I have a site... let's call it mysite.com. On this site, there's the sign up section which I think should be the secure part of this site.
a) Should I enable ssl on the entire site, or just the sign up part (e.g. signup.mysite.com) b) What are the pros and cons of enabling it for the whole site?
Forcing entire site to use SSL will eat your bandwidth since all content is encrypted, including images. Please check apache ssl faq for more info
The pro is increased security and privacy for all pages on your site, and the down-side is lower performance because of the need to encrypt/decrypt traffic at both ends of the connection.
For some high-profile public sites such as GMail, which used SSL for sign-in only, there has been mounting pressure to make all pages use SSL.
I would say, try it and see if the performance is a problem. If not, well and good; otherwise you can always fall back to SSL for sign-in only.
It depends on what your site serves. If the data it serves is sensitive, then providing a full SSL encrypted connection is a bonus.
But, as others have mentioned you will eat your bandwidth.
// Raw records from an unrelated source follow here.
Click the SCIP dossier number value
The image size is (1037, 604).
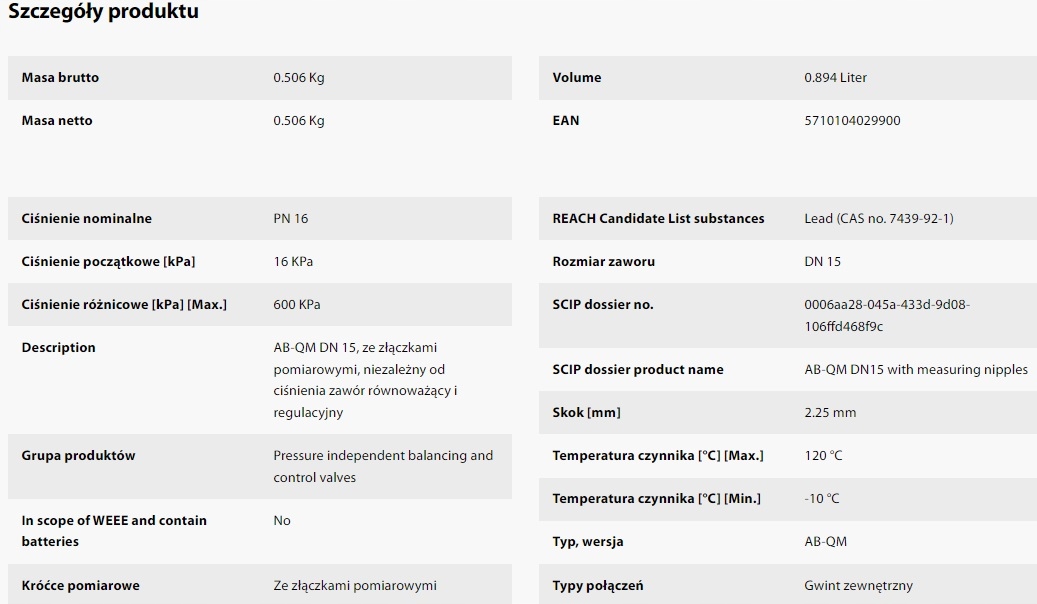tap(887, 316)
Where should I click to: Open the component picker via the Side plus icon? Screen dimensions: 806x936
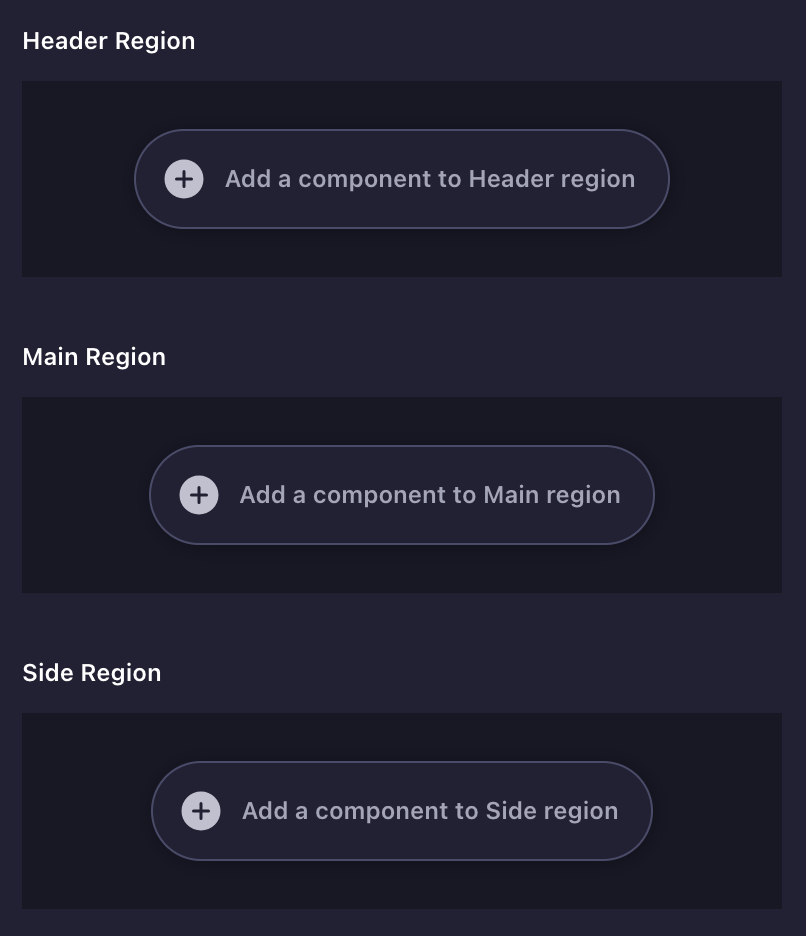tap(200, 811)
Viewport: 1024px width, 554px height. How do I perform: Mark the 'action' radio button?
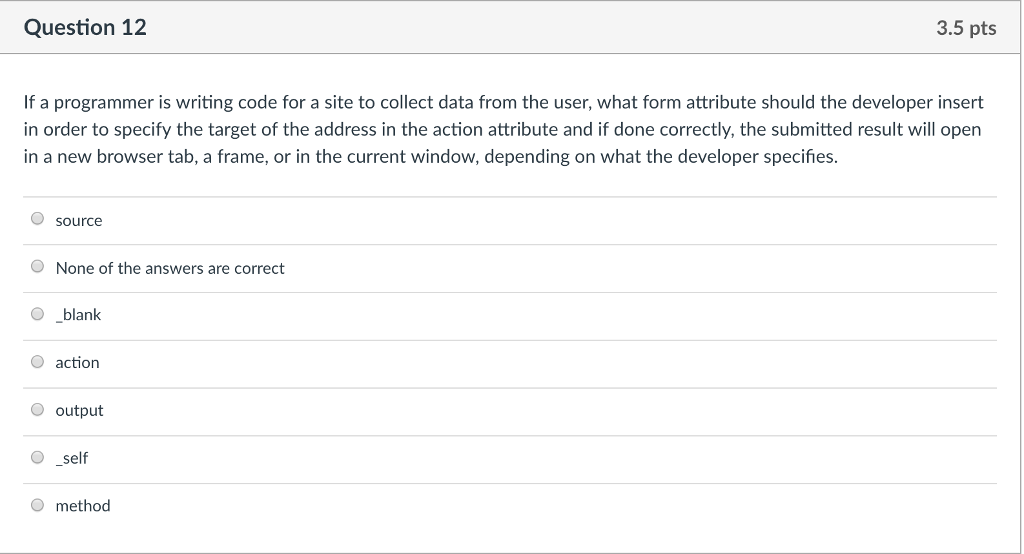point(38,362)
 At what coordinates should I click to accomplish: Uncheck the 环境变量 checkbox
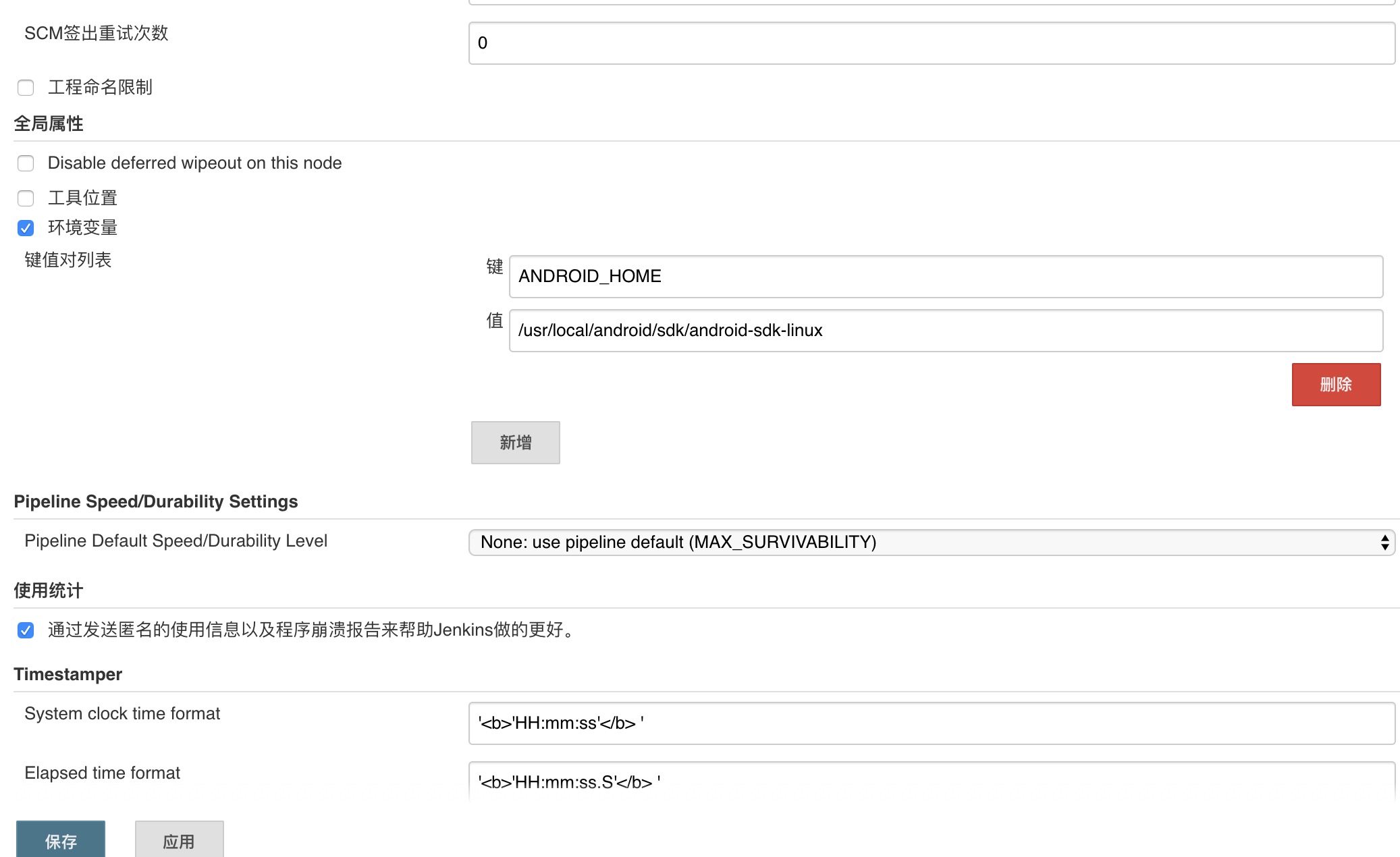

SSL encrypted data, be it images, HTML pages or other information is not (supposed to be) cached on the client, so every time the user restarts the browser the files are downloaded again.
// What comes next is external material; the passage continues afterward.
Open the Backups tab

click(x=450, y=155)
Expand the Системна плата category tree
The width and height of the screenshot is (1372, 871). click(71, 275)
I would agree with Vinay, provide signon/signup over SSL and then fall back to normal HTTP, then see.
The other approach may be to provide all your static content over HTTP while all the sensitive content over HTTPS (e.g. if you use systems like ExtJS then the pages are static files and the data is all retrieved via AJAX).
Of course, if you're serving sensitive information (e.g. banking information) where the data itself is always sensitive then go full SSL and eat the costs.
Using entirely SSL will not necessarily increase your bandwidth bills. Encryption does not make the data bigger. Be sure you enable Deflate compression aswell.
Where SSL might increase your bandwidth bill is some browsers (firefox) do not cache pages retrieved over SSL to disc. This means the next time a user visits your site after quitting thier browser, they will download every single bit of content again.
If you opt to ensure user privacy, make sure that any cookies your site sends out have the 'send over SSL only' flag set otherwise users can be tricked into giving out that cookie in clear with some very simple phishing.
SSL also means paying for a certificate signed by a meaningful CA, which in some cases will cost more than your brandwidth.